(Collected data entries)

------------

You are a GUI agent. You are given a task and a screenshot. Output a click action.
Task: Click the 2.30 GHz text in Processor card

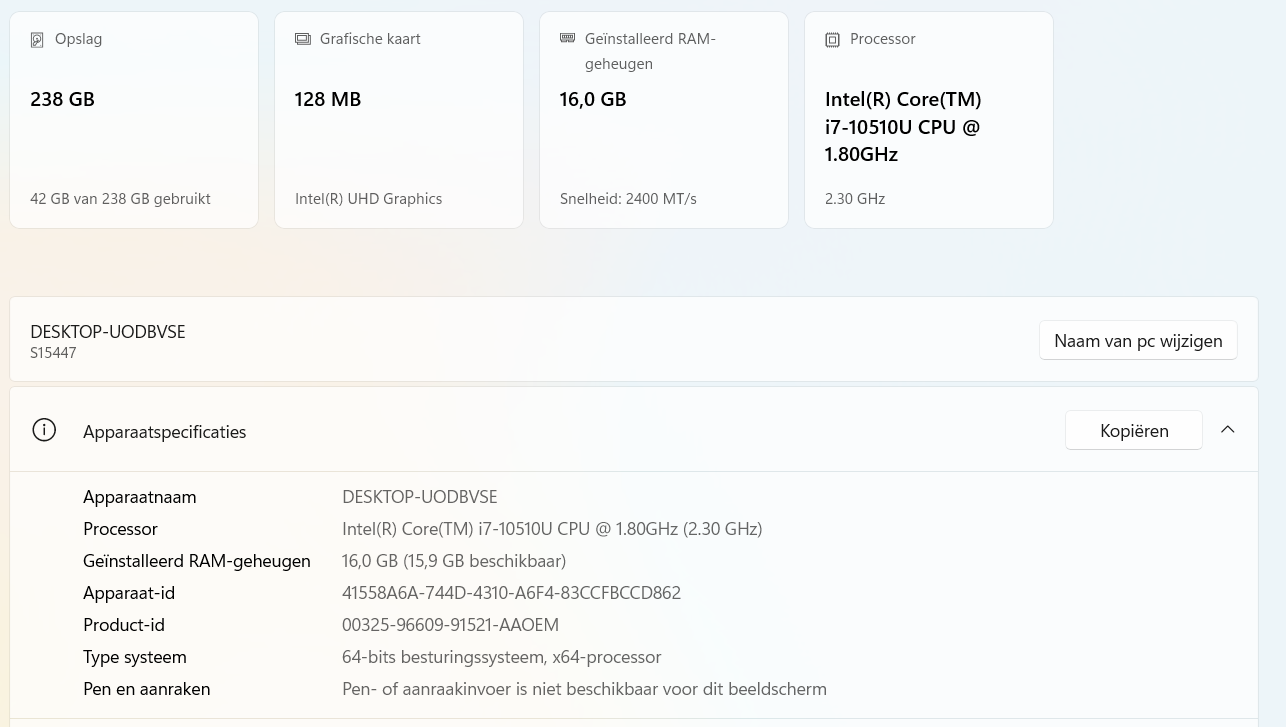click(x=854, y=199)
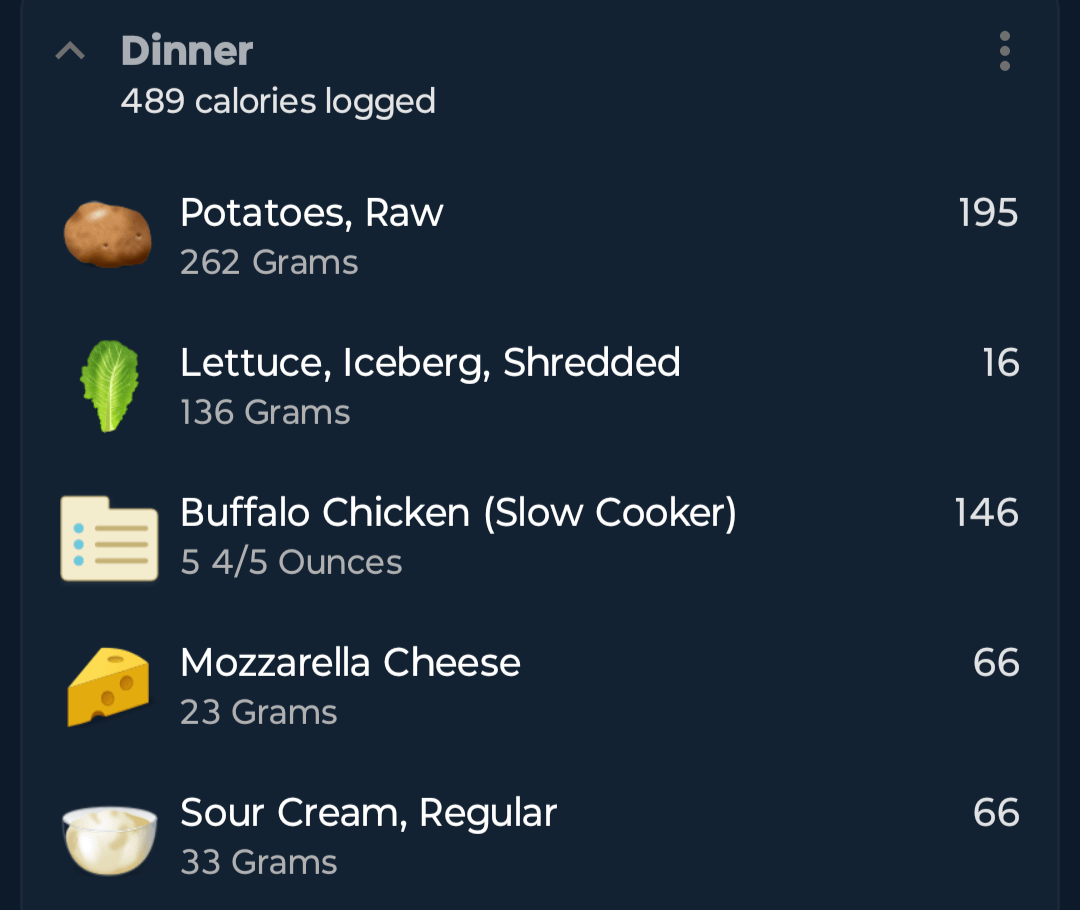Tap the 195 calorie value for potatoes
The width and height of the screenshot is (1080, 910).
(988, 213)
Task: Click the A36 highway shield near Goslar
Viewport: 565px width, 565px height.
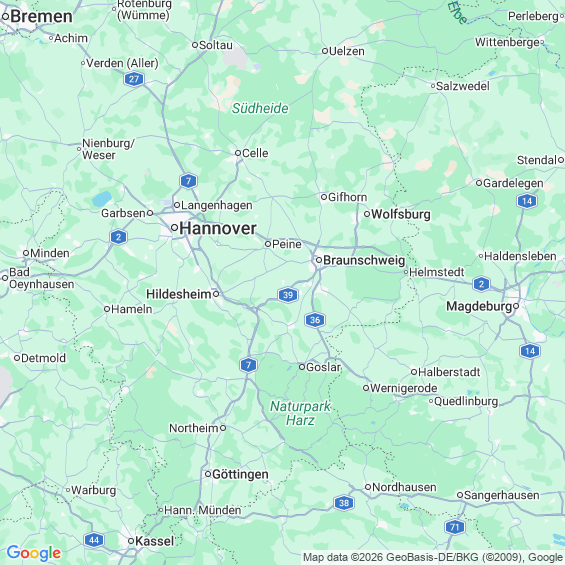Action: [x=315, y=320]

------------

__Your assignment__
Every line from the line containing "Task: Click the 2.30" through the last line above is to be printed exactly. Pictures are not copied.

__Written answer__
Task: Click the 2.30 GHz text in Processor card

click(x=854, y=199)
Tap the 195 calorie value for potatoes
The width and height of the screenshot is (1080, 910).
(988, 213)
Task: Click the A36 highway shield near Goslar
Viewport: 565px width, 565px height.
Action: [x=315, y=320]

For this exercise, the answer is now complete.